▶ _Text excerpt_
(begin)

Ancestry UK

A Visit to Cirencester Workhouse

The text below is an abridged version of an article by Mrs Emma Brewer, published as part of the series 'Workhouse Life in Town and Country', in the magazine Sunday at Home in 1890.

A Visit to Cirencester Workhouse

The workhouses in the agricultural districts of England have wonderfully improved during the last ten years. The masters, matrons and teachers are of a higher class, better educated and more conscientious in the performance of their duties; and the guardians are, as a rule, earnestly desirous of supplementing the efforts of the Local Government Board. Best of all, pauperism is decreasing, and were it not for the great social evils' which disgrace metropolitan, manufacturing and agricultural districts alike, our workhouses would become almshouses simply for the aged and infirm.

The agricultural unions are a striking contrast to those in the metropolitan and manufacturing districts — the numbers are far less, while the space for each person is greater. The views from the windows, instead of miles of roofs and chimney-pots, are often quite beautiful. Most of them too have large gardens of flowers, vegetables, and fruit, and these mean a great deal to the inmates—pure air, and a variety of vegetables for the midday meal, stewed fruit for the children, and plenty of flowers in the day and work-rooms, in the school-rooms and in the wards—turning what would be otherwise bare and cheerless into an atmosphere of perfume and brightness.

The gardens mean also better employment than oakum picking for the men, and pleasanter walks for the old women than the crowded hot streets of our towns.

The Cirencester Union occupies seven acres of land on the outskirts of the town, half a mile from the railway station, and stands in the midst of gardens.

(end)

▶ _Record set_
(begin)

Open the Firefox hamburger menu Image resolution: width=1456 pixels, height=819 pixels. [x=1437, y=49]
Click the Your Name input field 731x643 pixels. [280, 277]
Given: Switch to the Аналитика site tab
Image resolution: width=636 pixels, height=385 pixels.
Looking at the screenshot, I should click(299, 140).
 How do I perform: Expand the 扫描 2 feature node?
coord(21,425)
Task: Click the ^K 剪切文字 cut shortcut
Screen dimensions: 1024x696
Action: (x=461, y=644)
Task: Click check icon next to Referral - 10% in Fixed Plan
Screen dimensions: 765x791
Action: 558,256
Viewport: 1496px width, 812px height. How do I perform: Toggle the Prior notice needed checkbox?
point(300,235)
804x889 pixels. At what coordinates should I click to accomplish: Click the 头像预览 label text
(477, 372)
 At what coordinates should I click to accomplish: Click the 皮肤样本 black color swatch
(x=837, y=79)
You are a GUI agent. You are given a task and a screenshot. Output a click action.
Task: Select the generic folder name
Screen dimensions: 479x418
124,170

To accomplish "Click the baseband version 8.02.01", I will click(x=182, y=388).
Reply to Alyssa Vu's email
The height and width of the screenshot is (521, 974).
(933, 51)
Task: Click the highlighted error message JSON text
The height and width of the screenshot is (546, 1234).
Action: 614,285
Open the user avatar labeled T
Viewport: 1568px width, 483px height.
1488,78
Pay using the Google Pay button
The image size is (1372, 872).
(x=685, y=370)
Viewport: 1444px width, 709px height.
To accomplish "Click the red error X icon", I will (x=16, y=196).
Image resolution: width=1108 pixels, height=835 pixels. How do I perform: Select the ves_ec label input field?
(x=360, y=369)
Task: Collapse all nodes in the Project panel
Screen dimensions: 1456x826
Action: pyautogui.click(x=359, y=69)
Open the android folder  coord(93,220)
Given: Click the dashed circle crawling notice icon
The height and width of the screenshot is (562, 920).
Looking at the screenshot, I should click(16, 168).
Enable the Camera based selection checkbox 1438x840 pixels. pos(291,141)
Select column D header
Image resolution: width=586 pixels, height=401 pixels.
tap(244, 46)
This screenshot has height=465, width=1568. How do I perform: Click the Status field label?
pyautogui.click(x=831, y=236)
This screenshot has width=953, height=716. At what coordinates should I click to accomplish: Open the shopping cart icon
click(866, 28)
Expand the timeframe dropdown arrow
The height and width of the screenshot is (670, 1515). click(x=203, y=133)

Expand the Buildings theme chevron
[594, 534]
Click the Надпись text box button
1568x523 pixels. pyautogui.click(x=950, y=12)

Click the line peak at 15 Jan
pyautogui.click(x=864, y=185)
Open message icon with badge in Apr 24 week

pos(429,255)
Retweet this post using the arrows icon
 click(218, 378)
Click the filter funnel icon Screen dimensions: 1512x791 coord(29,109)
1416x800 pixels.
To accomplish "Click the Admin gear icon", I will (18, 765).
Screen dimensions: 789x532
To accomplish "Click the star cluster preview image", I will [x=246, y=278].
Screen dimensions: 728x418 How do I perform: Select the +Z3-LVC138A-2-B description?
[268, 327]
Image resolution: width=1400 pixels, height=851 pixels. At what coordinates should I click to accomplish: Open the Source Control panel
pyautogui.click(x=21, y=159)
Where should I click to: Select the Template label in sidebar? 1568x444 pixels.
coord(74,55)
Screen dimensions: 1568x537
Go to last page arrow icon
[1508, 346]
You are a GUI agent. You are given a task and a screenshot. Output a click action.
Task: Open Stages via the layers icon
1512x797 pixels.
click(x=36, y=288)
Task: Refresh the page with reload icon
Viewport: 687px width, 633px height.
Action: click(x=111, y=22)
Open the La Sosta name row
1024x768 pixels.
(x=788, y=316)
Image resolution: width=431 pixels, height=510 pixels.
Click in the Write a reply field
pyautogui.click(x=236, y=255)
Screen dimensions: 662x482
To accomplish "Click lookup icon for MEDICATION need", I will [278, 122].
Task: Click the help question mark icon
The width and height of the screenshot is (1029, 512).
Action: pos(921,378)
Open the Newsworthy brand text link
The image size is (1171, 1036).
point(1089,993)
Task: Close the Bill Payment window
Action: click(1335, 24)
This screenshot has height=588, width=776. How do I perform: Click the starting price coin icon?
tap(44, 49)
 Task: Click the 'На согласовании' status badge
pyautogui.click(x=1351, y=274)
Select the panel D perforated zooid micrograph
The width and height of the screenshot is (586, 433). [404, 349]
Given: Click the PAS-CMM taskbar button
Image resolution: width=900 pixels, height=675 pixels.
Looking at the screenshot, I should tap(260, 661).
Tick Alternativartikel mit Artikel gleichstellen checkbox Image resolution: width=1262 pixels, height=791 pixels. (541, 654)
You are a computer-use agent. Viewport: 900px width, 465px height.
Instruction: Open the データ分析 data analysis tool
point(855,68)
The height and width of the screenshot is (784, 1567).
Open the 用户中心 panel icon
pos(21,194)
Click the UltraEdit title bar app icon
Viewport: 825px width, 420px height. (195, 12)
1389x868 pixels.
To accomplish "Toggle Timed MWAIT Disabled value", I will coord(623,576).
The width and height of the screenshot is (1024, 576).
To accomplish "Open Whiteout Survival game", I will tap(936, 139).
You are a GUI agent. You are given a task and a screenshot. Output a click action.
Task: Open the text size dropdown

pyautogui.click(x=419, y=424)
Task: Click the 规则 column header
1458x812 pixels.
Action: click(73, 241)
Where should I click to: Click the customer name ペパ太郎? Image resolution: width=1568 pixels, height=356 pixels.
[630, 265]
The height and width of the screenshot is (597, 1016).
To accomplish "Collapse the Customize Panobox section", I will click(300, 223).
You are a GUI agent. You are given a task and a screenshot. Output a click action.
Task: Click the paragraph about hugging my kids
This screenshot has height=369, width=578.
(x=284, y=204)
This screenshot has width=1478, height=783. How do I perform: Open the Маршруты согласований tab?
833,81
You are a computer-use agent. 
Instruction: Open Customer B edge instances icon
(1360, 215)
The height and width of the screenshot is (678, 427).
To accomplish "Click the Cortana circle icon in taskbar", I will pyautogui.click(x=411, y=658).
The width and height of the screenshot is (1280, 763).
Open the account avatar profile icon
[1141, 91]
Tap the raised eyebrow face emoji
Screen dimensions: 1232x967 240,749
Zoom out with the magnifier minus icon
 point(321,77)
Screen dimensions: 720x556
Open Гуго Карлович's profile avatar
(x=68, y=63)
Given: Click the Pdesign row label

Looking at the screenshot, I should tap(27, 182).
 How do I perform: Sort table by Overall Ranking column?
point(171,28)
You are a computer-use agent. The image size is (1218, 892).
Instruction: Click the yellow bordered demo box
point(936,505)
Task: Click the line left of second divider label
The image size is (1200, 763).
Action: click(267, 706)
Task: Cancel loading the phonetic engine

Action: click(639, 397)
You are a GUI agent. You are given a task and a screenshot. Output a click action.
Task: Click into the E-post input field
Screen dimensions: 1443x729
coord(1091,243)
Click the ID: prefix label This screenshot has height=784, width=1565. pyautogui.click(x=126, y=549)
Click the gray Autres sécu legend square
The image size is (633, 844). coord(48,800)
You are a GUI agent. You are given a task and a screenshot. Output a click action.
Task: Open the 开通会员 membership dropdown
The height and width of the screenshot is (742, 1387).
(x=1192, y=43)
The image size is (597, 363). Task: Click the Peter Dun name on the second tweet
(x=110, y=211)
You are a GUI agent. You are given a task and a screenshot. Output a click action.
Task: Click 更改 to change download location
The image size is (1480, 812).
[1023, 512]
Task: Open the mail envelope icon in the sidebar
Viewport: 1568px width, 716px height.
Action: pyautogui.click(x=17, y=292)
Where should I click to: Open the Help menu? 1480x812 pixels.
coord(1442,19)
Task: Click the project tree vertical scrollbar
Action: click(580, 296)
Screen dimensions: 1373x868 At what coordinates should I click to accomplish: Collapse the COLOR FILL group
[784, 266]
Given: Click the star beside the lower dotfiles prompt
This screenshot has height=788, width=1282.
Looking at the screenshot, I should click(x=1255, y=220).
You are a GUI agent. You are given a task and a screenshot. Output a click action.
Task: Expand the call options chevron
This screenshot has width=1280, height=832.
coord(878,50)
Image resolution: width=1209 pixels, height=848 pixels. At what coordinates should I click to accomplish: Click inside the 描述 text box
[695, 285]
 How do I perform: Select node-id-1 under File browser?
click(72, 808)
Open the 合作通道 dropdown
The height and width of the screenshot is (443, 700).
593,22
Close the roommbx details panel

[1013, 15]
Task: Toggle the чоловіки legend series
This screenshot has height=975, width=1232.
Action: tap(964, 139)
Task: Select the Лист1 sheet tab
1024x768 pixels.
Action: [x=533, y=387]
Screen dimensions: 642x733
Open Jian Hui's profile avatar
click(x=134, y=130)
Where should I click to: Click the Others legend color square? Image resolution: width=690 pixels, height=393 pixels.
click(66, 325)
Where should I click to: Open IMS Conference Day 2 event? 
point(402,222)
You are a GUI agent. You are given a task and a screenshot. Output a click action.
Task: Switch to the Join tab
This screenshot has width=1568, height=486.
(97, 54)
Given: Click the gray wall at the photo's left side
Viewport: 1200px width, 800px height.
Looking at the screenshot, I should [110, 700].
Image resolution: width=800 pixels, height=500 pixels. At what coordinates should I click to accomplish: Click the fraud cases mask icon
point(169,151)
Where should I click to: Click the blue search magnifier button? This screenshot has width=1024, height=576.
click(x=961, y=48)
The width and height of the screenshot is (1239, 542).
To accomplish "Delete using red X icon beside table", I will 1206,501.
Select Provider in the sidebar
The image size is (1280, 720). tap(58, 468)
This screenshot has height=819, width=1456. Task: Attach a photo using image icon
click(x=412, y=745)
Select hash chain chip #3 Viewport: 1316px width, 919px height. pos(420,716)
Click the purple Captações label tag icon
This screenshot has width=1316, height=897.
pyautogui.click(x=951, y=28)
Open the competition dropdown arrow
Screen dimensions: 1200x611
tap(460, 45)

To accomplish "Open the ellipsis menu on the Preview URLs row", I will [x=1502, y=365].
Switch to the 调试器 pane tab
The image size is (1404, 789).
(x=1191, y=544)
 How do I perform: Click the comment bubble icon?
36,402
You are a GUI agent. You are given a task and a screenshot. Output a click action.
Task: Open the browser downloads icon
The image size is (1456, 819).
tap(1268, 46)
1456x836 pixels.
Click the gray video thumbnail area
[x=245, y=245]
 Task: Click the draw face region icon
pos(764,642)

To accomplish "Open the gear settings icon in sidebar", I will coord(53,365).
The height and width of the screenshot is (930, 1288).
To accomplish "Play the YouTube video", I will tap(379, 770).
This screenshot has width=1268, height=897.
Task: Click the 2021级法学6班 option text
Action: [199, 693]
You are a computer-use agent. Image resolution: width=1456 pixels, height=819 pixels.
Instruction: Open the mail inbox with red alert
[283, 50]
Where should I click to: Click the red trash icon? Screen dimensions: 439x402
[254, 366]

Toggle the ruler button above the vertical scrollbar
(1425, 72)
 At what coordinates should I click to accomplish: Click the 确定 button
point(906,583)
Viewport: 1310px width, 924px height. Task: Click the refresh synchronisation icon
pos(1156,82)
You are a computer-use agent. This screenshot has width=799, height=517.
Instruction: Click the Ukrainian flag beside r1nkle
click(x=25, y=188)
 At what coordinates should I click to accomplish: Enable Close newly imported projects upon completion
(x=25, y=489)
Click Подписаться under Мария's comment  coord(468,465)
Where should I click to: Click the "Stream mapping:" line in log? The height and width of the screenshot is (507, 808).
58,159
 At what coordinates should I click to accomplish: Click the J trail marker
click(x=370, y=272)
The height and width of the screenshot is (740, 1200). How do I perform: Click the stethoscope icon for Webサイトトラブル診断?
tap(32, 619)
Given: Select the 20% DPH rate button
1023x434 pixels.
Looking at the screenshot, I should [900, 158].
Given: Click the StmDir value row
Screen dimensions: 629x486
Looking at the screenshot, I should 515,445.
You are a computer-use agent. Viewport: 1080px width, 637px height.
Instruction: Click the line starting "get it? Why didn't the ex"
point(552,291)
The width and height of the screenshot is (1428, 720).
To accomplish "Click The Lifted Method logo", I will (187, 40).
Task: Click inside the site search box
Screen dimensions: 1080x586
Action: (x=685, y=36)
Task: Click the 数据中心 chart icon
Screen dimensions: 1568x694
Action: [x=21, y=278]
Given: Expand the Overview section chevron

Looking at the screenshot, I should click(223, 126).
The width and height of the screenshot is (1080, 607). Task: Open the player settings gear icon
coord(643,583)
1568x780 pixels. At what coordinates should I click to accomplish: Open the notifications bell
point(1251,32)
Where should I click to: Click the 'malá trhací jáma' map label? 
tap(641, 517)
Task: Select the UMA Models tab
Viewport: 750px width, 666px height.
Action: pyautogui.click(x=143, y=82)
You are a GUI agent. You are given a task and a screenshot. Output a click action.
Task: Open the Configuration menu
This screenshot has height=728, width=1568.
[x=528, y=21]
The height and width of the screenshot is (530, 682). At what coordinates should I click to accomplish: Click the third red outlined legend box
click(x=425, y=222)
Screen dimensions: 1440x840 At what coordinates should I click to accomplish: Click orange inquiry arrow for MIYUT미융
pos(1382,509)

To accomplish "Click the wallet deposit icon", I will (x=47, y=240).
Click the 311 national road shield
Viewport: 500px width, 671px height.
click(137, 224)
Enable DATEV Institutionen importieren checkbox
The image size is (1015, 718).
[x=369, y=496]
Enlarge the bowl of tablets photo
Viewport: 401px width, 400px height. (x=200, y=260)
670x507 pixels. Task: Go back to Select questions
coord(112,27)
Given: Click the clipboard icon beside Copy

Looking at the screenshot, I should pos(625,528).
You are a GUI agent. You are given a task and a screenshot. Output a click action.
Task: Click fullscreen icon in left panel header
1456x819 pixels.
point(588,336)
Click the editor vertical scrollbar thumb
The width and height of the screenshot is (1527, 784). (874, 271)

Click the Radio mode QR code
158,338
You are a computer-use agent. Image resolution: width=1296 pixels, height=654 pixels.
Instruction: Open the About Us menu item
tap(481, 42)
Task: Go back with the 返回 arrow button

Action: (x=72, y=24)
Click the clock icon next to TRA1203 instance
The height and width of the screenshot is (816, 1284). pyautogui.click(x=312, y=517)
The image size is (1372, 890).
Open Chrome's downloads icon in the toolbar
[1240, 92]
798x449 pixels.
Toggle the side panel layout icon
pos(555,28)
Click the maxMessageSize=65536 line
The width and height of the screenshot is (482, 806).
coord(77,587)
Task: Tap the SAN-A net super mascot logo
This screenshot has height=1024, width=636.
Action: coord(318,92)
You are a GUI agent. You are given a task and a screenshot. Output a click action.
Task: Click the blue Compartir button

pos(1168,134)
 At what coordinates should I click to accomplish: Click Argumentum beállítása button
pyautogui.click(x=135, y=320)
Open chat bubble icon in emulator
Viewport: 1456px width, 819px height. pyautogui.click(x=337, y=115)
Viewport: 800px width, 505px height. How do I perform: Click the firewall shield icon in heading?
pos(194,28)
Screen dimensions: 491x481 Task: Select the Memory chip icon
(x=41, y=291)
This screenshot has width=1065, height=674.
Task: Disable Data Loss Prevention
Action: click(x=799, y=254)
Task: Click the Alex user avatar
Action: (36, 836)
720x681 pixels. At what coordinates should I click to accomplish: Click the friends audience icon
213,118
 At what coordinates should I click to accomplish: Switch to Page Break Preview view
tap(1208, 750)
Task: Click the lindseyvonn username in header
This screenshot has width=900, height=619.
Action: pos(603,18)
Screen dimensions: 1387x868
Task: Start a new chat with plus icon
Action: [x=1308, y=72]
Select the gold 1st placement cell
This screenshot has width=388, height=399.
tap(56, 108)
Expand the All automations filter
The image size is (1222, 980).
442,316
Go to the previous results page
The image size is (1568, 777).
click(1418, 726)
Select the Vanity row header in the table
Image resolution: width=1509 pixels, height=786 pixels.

(end)

▶ _Task set_
1. According to the workhouse article, how much land does the Cirencester Union occupy?
2. Reproduce the passage of the workhouse article from "The agricultural unions" to "of our towns." word for word.

▶ _Solutions in order_
1. Seven acres

2.
The agricultural unions are a striking contrast to those in the metropolitan and manufacturing districts — the numbers are far less, while the space for each person is greater. The views from the windows, instead of miles of roofs and chimney-pots, are often quite beautiful. Most of them too have large gardens of flowers, vegetables, and fruit, and these mean a great deal to the inmates—pure air, and a variety of vegetables for the midday meal, stewed fruit for the children, and plenty of flowers in the day and work-rooms, in the school-rooms and in the wards—turning what would be otherwise bare and cheerless into an atmosphere of perfume and brightness.

The gardens mean also better employment than oakum picking for the men, and pleasanter walks for the old women than the crowded hot streets of our towns.